The following were declared criminals: persons who chose inoculation or refused quarantine because they “willingly or designedly presume to import or bring into this Commonwealth Small Pox from any place whatever or by any means whatsoever,” and any person or persons who brought in “any infectious matter of the said disorder for the purpose of inoculation.”
Inoculation invariably caused the disease. Nevertheless, people wanted to be inoculated because that form of the disease, as opposed to naturally contracted Small Pox, was believed to be less virulent and less often deadly.
From the government point of view more cases were created by inoculation, and increased cases – by whatever means — increased the danger to the public.
To dissuade inoculation, the penalties were strict. Inoculation was a crime punishable by fines that ranged from $1,500 to $3,000 (a fortune in the eighteenth century) and six months in jail.
The 1785 petition from Berkshire County was a plea to forgive those who had inoculated themselves on the grounds that they acted out of terror: “The danger was so imminent that it was impossible to act in accordance with the law.”
Furthermore, the law was impossible to enforce. Unless a person admitted to inoculation, what could the sheriff do: arrest everyone who contracted Small Pox? “It would be extremely difficult if not absolutely impossible to discriminate” between those who contracted Small Pox naturally and those who inoculated themselves.
Finally, the petitioners asserted that all who chose inoculation acted with the sole desire to protect themselves and not to harm others. The petitioners won out and no Berkshire citizen paid the penalty. Perhaps the government in Boston had grown compassionate but more likely it was that reason returns when extreme danger passes.
President Obama can ask that we follow science, listen to medical experts, and remain calm in the face of Ebola, but can we? At no period of history did science, reason or fact overrule fear.
In 1792 Dr. Edward Jenner developed a vaccine. Unlike inoculation, those vaccinated did not contract the disease. Cow Pox not Small Pox was introduced into the body. Nonetheless, many disbelieved the doctors and feared the vaccine as much as the disease. Under public pressure the vaccination was outlawed by including it in the anti-inoculation laws already on the books. Ten years later, in 1802, Massachusetts was the first state to endorse the vaccination. In 1855 Massachusetts was the first to mandate Small Pox vaccination for all school children.
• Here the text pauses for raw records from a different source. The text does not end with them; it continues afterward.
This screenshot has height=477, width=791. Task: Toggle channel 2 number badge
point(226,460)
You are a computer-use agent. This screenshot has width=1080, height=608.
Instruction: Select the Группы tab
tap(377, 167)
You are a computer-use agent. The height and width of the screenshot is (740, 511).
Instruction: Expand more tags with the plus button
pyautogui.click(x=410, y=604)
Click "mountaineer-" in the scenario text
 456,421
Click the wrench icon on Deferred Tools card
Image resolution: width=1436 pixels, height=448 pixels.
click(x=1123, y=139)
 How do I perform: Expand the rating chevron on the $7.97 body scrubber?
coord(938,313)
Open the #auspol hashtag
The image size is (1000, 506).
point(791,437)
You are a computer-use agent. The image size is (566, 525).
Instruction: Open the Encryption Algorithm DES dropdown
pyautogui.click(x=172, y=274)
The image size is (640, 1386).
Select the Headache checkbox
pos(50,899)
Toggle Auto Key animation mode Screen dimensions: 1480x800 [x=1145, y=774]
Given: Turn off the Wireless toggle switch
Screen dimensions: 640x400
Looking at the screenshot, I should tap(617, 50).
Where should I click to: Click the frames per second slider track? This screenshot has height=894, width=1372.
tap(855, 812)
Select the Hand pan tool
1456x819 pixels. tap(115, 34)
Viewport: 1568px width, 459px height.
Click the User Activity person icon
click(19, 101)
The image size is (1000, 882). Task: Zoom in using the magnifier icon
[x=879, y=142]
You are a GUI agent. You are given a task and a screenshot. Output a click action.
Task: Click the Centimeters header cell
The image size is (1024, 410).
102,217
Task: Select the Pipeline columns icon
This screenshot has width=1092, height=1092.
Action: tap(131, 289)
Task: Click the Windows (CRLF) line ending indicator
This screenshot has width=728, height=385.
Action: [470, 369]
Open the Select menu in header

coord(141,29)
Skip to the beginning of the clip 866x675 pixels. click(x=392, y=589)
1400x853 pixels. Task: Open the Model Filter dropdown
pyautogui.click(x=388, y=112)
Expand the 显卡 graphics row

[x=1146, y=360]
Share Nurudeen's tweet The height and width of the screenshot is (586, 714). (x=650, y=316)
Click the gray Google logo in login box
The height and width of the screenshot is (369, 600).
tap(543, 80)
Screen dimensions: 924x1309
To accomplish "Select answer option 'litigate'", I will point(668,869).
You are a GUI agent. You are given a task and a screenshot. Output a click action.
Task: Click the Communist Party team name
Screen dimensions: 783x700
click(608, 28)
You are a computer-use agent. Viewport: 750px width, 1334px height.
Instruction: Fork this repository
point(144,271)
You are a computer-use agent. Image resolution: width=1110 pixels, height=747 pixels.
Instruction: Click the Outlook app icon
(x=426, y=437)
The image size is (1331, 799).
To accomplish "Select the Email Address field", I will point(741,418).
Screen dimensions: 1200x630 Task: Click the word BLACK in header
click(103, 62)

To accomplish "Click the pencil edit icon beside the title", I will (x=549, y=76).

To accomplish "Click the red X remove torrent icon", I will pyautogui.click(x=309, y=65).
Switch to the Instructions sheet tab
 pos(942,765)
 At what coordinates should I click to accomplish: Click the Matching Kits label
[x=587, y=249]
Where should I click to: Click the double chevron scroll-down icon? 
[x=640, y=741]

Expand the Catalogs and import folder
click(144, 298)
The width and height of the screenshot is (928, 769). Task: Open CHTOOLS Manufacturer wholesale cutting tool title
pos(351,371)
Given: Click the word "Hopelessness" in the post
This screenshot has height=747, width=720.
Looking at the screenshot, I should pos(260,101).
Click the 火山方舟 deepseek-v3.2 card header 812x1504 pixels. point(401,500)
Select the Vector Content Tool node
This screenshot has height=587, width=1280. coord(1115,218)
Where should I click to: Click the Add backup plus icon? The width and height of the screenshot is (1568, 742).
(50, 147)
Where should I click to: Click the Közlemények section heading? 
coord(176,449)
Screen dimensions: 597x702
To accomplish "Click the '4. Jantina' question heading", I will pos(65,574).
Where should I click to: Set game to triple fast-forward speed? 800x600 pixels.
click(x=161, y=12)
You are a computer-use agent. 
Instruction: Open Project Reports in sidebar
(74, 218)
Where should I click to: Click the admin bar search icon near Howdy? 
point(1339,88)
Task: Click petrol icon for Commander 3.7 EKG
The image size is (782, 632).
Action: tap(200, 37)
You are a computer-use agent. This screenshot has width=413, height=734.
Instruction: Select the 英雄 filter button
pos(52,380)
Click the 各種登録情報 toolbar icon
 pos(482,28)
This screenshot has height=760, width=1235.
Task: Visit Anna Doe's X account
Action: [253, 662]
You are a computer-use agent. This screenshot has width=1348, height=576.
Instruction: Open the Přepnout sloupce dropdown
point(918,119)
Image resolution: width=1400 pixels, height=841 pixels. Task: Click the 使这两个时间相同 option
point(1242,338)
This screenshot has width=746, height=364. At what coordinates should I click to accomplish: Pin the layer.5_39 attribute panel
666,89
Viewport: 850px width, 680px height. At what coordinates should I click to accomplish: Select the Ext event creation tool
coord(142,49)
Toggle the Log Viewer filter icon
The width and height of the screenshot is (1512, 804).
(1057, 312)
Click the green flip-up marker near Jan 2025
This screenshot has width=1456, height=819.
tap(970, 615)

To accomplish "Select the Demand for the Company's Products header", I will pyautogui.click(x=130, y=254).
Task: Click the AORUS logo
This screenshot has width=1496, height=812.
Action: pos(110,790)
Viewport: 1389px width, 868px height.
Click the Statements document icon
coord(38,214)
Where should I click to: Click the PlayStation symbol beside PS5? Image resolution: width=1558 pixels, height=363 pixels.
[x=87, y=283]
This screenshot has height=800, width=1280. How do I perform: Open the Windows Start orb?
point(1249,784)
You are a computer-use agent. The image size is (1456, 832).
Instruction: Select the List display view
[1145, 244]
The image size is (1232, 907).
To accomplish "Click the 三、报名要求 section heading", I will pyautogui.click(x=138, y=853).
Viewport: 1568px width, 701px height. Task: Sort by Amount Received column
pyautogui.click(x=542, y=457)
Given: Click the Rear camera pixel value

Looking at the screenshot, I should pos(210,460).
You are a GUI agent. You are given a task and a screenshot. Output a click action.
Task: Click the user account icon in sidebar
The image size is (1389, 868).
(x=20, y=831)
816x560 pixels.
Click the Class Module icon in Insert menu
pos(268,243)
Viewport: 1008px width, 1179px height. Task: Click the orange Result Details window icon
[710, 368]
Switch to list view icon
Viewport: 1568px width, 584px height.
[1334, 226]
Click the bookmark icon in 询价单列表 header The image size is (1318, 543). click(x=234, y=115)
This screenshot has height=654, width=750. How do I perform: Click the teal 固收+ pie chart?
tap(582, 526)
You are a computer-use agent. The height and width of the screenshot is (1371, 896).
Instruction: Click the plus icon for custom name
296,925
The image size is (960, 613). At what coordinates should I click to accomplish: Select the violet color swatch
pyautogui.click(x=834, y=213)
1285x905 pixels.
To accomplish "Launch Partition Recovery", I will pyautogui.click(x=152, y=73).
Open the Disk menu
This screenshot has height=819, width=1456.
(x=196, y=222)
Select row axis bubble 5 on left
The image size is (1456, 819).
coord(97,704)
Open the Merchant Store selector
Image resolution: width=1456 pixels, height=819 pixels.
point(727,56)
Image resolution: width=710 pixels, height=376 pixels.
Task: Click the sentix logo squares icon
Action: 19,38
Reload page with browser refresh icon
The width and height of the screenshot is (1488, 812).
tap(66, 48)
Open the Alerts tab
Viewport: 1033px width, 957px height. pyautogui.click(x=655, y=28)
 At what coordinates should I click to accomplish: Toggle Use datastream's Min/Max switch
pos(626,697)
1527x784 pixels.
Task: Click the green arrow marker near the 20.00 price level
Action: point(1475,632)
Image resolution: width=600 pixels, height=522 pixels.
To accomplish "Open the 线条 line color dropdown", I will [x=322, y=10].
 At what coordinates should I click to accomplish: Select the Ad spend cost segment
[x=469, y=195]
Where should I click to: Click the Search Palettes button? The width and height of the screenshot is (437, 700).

What followed government mandate was, of course, public outcry against vaccination. Leaders of the backlash asserted that the doctors were mistaken or lying to the public about the efficacy of the vaccine. Dissenters had secret documents and knew doctors who would testify that the vaccine killed as many as the disease. The lawyers said mandating a vaccination was unconstitutional; the politicians said science was the bunk.
In 1892, Scarlet Fever broke out in Lenox. There were 22 cases. It was felt “The Board of Health had been lax in allowing the disease to gain such a foothold.”
For whatever reason, an outbreak of Scarlet Fever renewed the debate about the Small Pox vaccine. Objections resurfaced. Lenox argued that closing the schools and isolating sick children, not vaccination, was the answer to any disease.
The battle raged on in many parts of the country until 1902 when the Supreme Court upheld the Constitutionality of the law mandating vaccination.
The medical community heralded the decision saying mandatory vaccination eradicated a deadly and debilitating disease. Many people were not satisfied. Cases continued to be brought against school districts and municipalities who expelled the children who refused vaccination. None were successful.
As the cases of Small Pox disappeared, did the dissenters? No. Today, the anti-vaccination folk are back and ironically they may succeed in bringing back these killers – Small Pox, Polio and more. When fear returns with the diseases, how will it guide us? Fear outweighs reason; fear always rules, but not always wisely.